Eats, Shoots & Leaves

I appear to have several people in my life (Amy Batchelor, Dave Jilk, Chris Wand, and Steve Bayle) who view correcting my grammar, spelling, punctuation, and word usage as part of their role on this planet. I did not ask for this; however, I tolerate it because they have other useful traits (Amy just looked over my shoulder and said, “Great use of the semicolon; hot!”)

In an attempt to lower their workload, I read Eats, Shoots & Leaves: The Zero Tolerance Approach to Punctuation. I learned a lot which will hopefully be reflected in my future punctuation efforts. Unfortunately, the author is a brit so you might get some foreign usage.

This book is a ton of fun and a must read for anyone that writes anything (including text messages). One of my chronic problems is the placement of punctuation when quotes are involved. Truss, the author, has a good section on this where she enumerates the rules (with examples – although I’ll just give you the rules so I don’t spoil the book for you.)

  1. When a piece of dialogue is attributed at its end, conclude it with a comma inside the inverted commas.
  2. When the dialogue is attributed at the start, conclude with a full stop inside the inverted commas.
  3. When the dialogue stands on its own, the full stop comes inside the inverted commas.
  4. When only a fragment of speech is being quoted, put punctuation outside the inverted commas.
  5. When the quotation is a question or exclamation, the terminal marks come inside the inverted commas.
  6. When the question is posed by the sentence rather than by the speaker, logic demands that the question mark goes outside the inverted commas.
  7. Where the quoted speech is a full sentence requiring a full stop (or other terminal mark) of its own, and coincidentally comes at the end of the containing sentence, the mark inside the inverted commas serves for both.

For the Americans in the crowd, a full stop is the same as a period and inverted commas are the same as quotation marks. Oh – and Truss graciously says something to the effect of “none of this applies in America since American grammarians insist that, if a sentence ends with a phrase in inverted commas, all the terminal punctuation for the sentence must come tidily inside the speech marks, even when this doesn’t seem to make sense.” If you’ve followed all of this, now you understand why Her Majesty’s Kingdom lost the Revolutionary War.

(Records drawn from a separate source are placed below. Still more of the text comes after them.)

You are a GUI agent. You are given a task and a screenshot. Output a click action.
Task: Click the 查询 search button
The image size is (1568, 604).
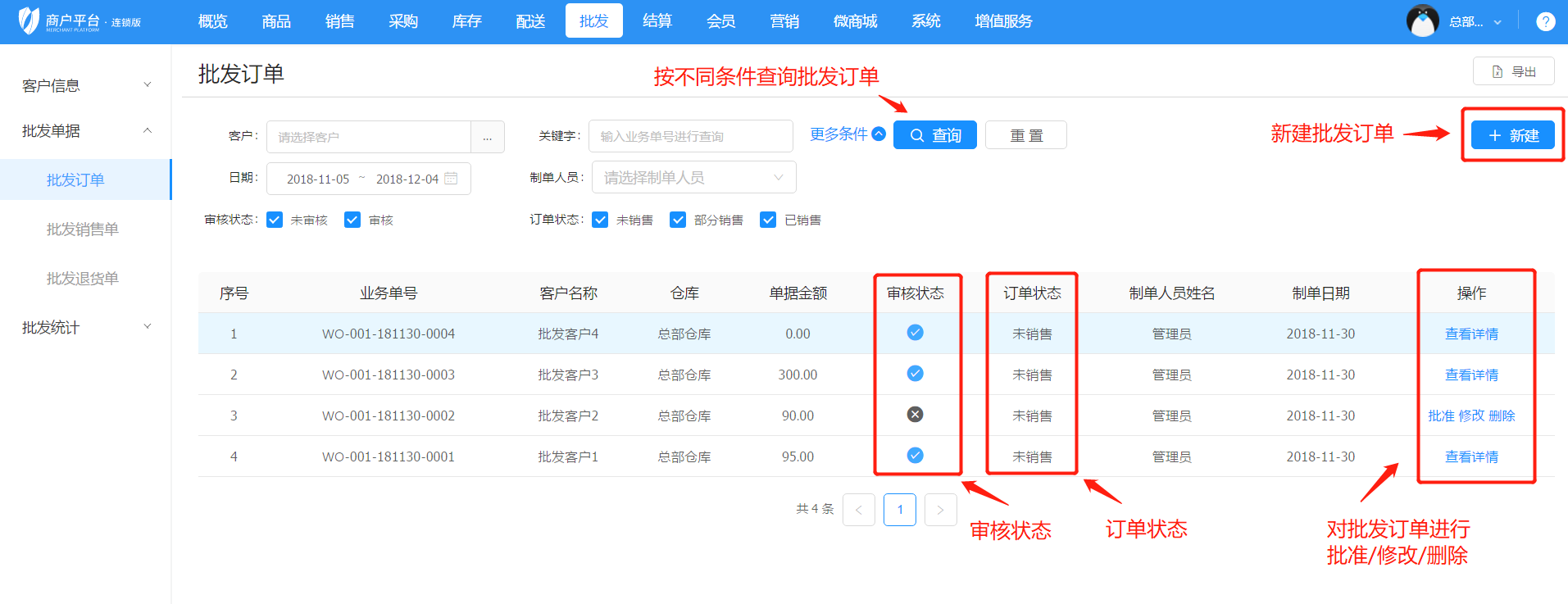(x=934, y=135)
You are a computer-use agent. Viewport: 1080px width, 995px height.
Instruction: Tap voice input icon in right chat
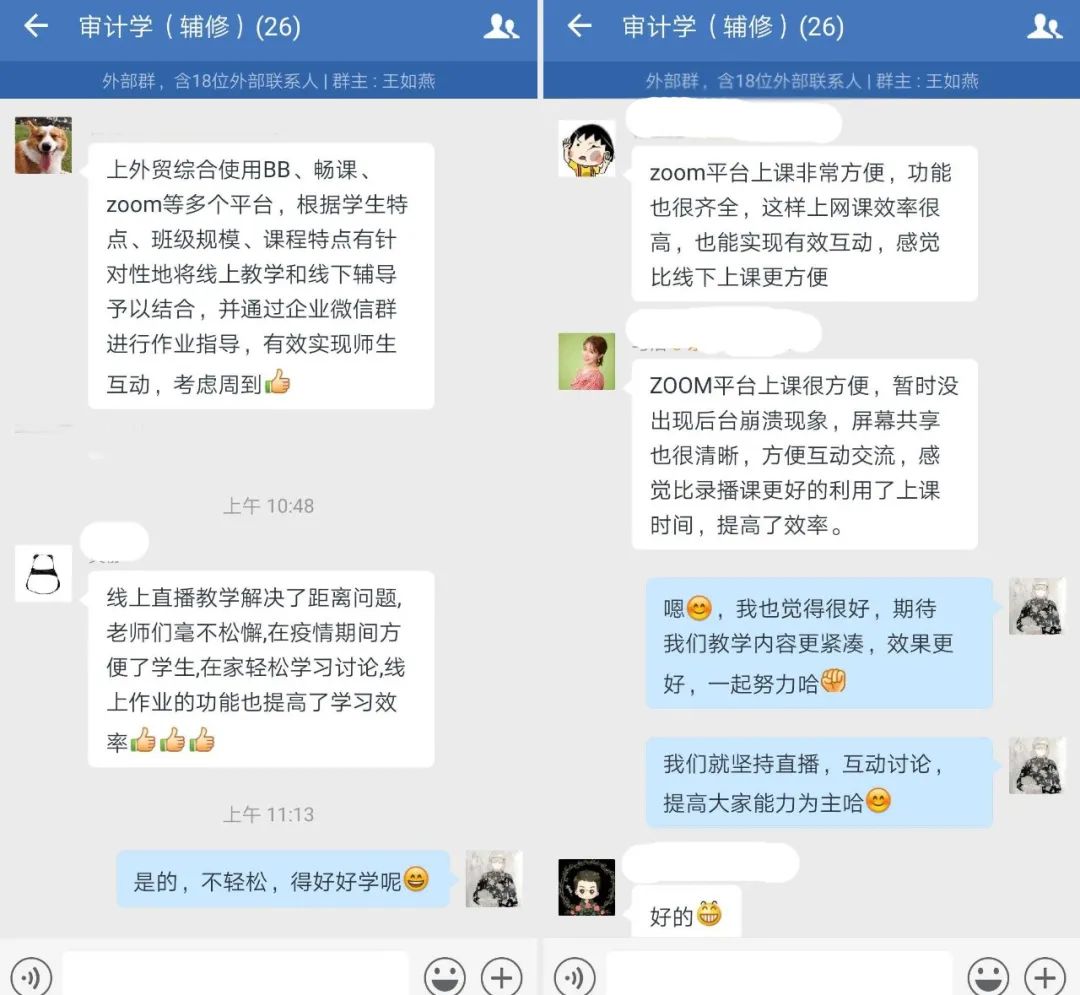pyautogui.click(x=574, y=976)
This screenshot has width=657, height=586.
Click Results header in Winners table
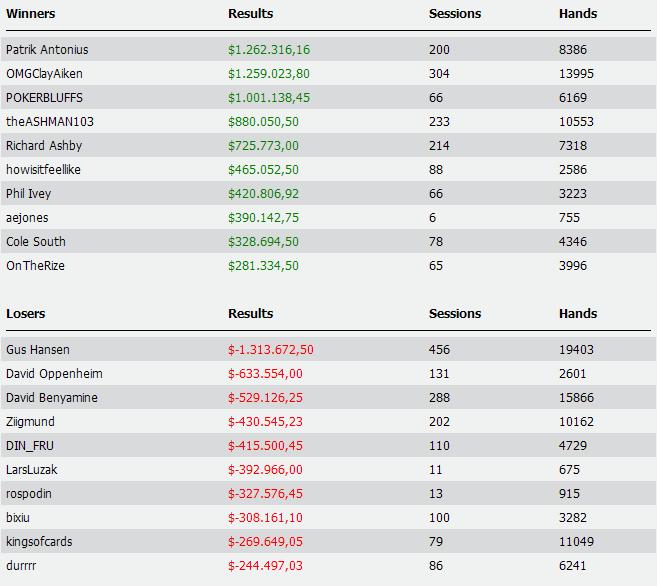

Does this remind you of the interminably long hour a day of ninth grade honors English you had to endure from Mrs. Dowdywonker? I’ve decided on a new rule which is “do whatever the hell you want with the punctuation near ending inverted commas!”

  • Dave Jilk

    First, it has been many years since I corrected your grammar or punctuation for any reason other than (a) it significantly changed the meaning of what you were saying (my favorite example: when you used “duplicitous” (dishonest) instead of “duplicative” (redundant)), (b) you were going to distribute a writing and some element made you look ignert (Southern for “ignorant”).

    Second, you have become much better over the years all on your own. I think this is mostly because you care more about such things than you used to. I really enjoy reading what you write.

  • Hey,Dude, Its “anyone who”, not “anyone that.” Couldn’t resist. I’ll let the group do the correcting. That book is on my list. It sounded like a must read. If only I read as fast as you. Currently working my way through Peter Jenkins “Looking for Alaska” in prepartation for our trip. Why would anyone go on bear “looking” trips when they seem to wander into every town in Alaska???

  • Steve Bergstein

    While I don’t view correcting *your* grammar as any part of my function in the world, I do have a thing for proper grammar, usage and punctuation, in general.

    The world would be a better place if people would punctuate and proof-read what they write.